In this paper, we report on a simple and effective method for preparing nanoporous titania
nanoparticles (NTN) as a modifier for PES UF membrane. NTN was produced via a modified
hydrothermal reaction, followed by calcination to improve its compatibility with PES. A
systematic study of the concentration effect of NTN in concentration range below 1 wt%
relative to dope solution on PES UF membrane was carried out to determine the effect of
NTN on the membrane performance. The amount of TiO2 in the membrane-treated water was
determined using inductively coupled plasma mass spectrometry (ICP-MS) to investigate the
risk of secondary contamination.
2. Materials and Methods
2.1 Materials
Polyvinylpyrrolidone (PVP; 40 kDa), polyethylene glycol (PEG; with MW of 35, 100 and
200 kDa), N-methyl-2-pyrrolidone (NMP), and bovine serum albumin (BSA; 66 kDa) were
purchased from Sigma-Aldrich, Australia. TiO2, (Degussa P25, about 20 nm) was purchased
from Evonik Degussa Chemicals (Germany). Sodium hydroxide (NaOH) pellets were
purchased from Merck Millipore, Australia. Hydrochloric acid was purchased from Ajax
Finechem Pty Ltd, Australia. Poly(ethersulfone) (PES; Ultrason E6020P, 51 kDa) was
purchased from BASF Co. Ltd., Germany. The water used for the experiments was purified
with a water purification system (Milli-Q integral water purification system, Merck Millipore
Australia) with a resistivity of 18.2 MΩ/cm. Distilled water was obtained from a laboratory
water distillation still (Labglass Aqua III).
2.2 Synthesis of Nanoporous Titania Nanoparticle (NTN)

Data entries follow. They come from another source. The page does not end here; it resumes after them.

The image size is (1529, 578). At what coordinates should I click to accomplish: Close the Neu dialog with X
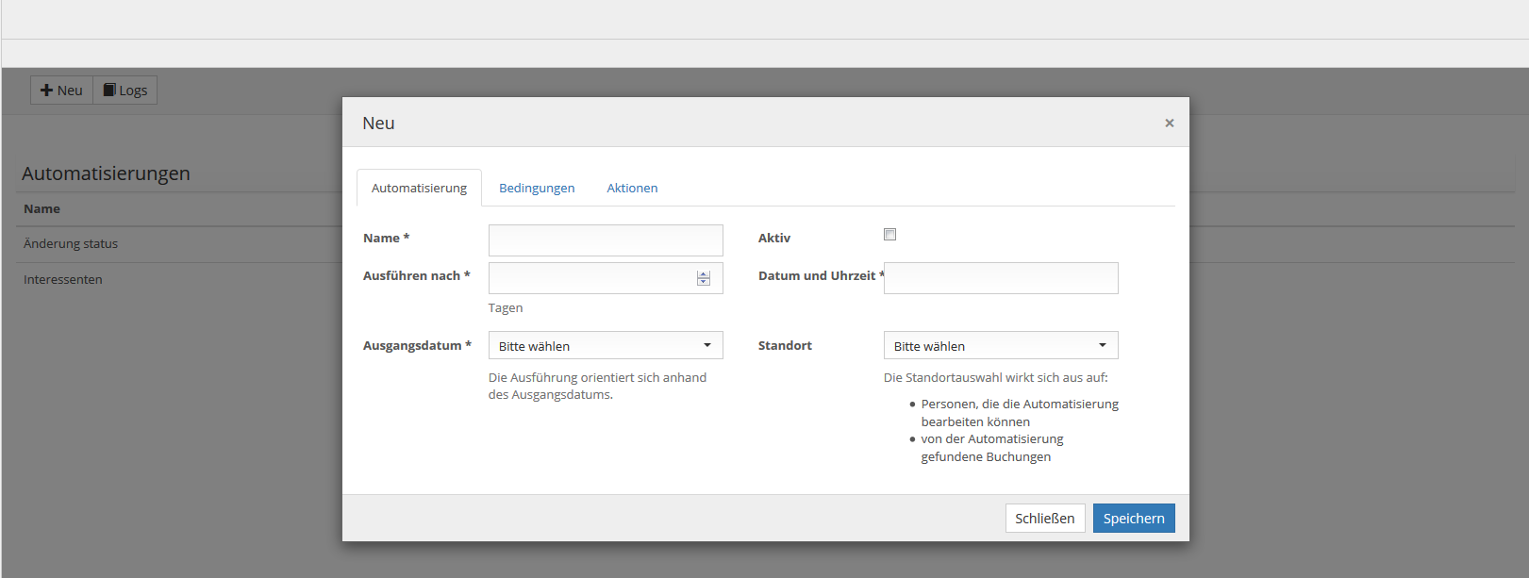1169,123
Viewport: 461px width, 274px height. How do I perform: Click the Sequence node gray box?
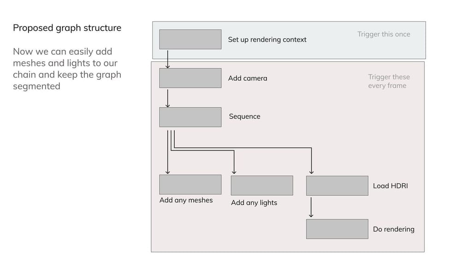[x=190, y=117]
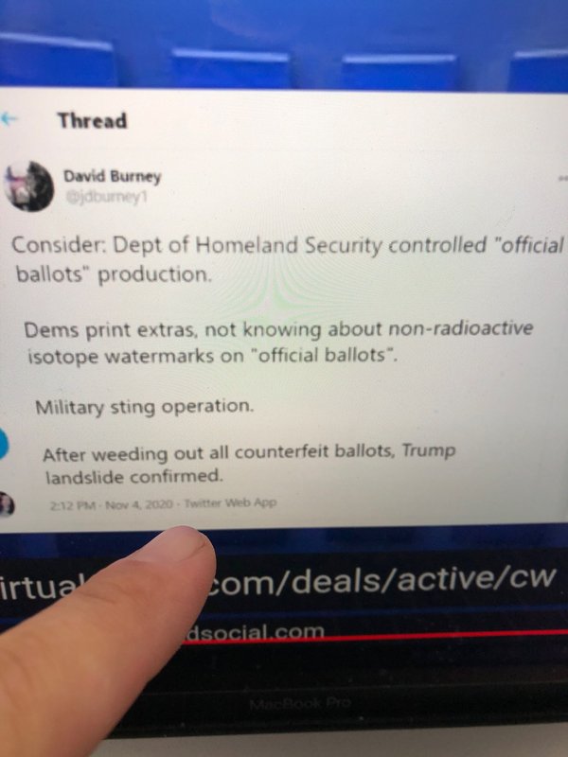Open the small avatar beside the timestamp
Image resolution: width=568 pixels, height=757 pixels.
7,504
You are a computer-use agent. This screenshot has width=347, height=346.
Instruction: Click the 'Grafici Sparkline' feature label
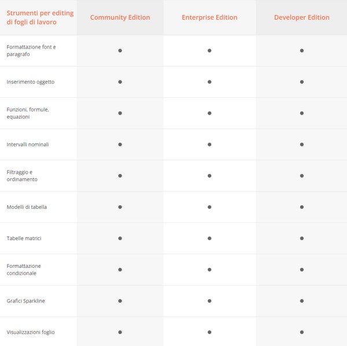click(25, 300)
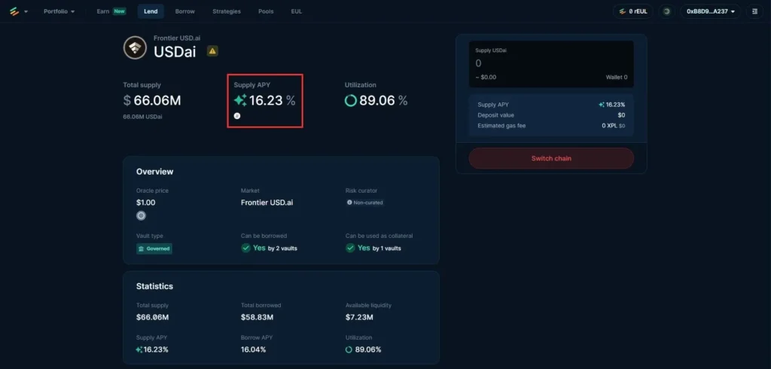The image size is (771, 369).
Task: Click the network status circle icon in the header
Action: tap(666, 11)
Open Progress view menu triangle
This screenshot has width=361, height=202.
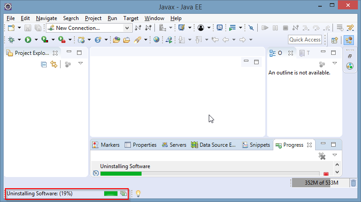tap(335, 155)
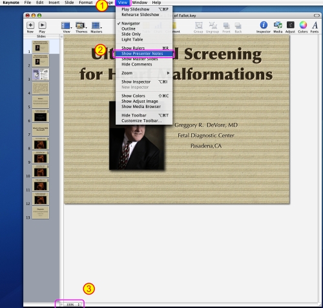Open the Colors wheel icon
Screen dimensions: 323x308
tap(303, 25)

The synthesis of NTN followed a modified process reported elsewhere.60 1.5 g of P25 was
added into 100 ml of 10 M NaOH solution. The suspension was mixed by mechanical stirring
and ultrasonication; and added into a 150 ml autoclave. The autoclave was sealed and heated
at 120 °C for 24 h, and then cooled to room temperature naturally. The suspension was then
washed with excessive 0.1M of hydrochloric acid and then Milli-Q water, the solid product
was recovered by repeated centrifugation in water. The recovered product was calcined at
450 °C at a ramp rate of 5 °C per min and holding time of 3 h, and white-coloured NTN were
obtained.
2.3 Preparation of the membranes
The PES and PES-NTN nanocomposite membranes were prepared via NIPS at room
temperature. Three different concentrations of NTN (0.1 wt%, 0.5 wt% and 1.0 wt%) were
used in this study. For instance, to prepare the PES casting solution with 1 wt% NTN, 0.125 g
of PVP powder and 0.250 g of NTN were first added into 20.5 g of NMP and mixed via
mechanical stirring and ultrasonication for 1 h to ensure good dispersion. 4.125 g of PES was
then added, and the solution was stirred overnight or until the PES was completely dissolved.

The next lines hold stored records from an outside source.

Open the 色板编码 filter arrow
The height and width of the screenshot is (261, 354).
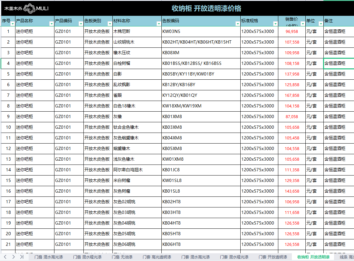(237, 24)
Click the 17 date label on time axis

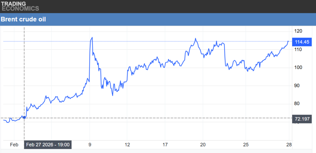(x=165, y=145)
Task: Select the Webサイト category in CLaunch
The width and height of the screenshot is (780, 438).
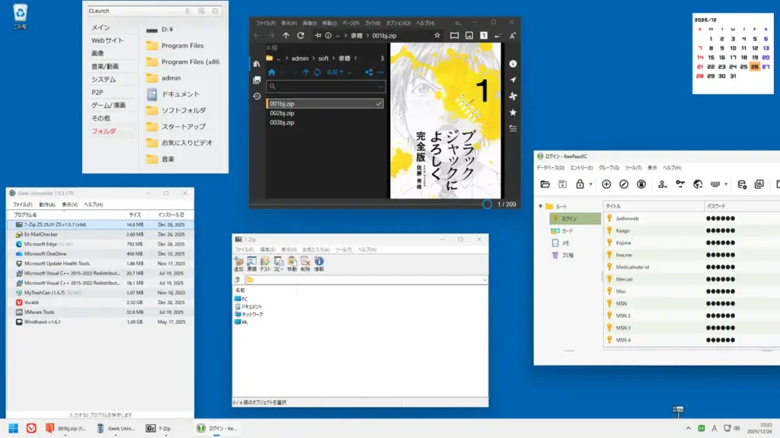Action: (x=107, y=40)
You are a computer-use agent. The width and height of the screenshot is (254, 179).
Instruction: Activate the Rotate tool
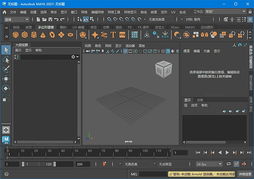tap(6, 88)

The solution was left to degas for 8 h before use. Table 1 shows the compositions of the
casting solutions.
Table 1. The compositions of the casting solutions for PES and PES-NTN nanocomposite
membranes.
Membrane PES (wt%) PVP (wt%) NMP (wt%) TiO2 (wt%)
Control 16.50 0.50 83.00 0.00
PES-NTN0.1 16.50 0.50 82.90 0.10
PES-NTN0.5 16.50 0.50 82.50 0.50
PES-NTN1.0 16.50 0.50 82.00 1.00
The membranes were cast on a glass plate using an adjustable micrometer film applicator
(stainless steel blade at a gap of 150 µm, Elcometer, USA) at room temperature. The phase
inversion step was carried out by immersing the membrane in a coagulation bath of distilled
water for 24 h. The membranes were then removed from the bath, rinsed thoroughly with
double-deionized water (DDI) water and stored in fresh DDI water for later use. 0.1 wt%, 0.5
wt%, and 1.0 wt% PES-NTN nanocomposite membranes were denoted as PES-NTN0.1,
PES-NTN0.5, and PES-NTN1.0, respectively.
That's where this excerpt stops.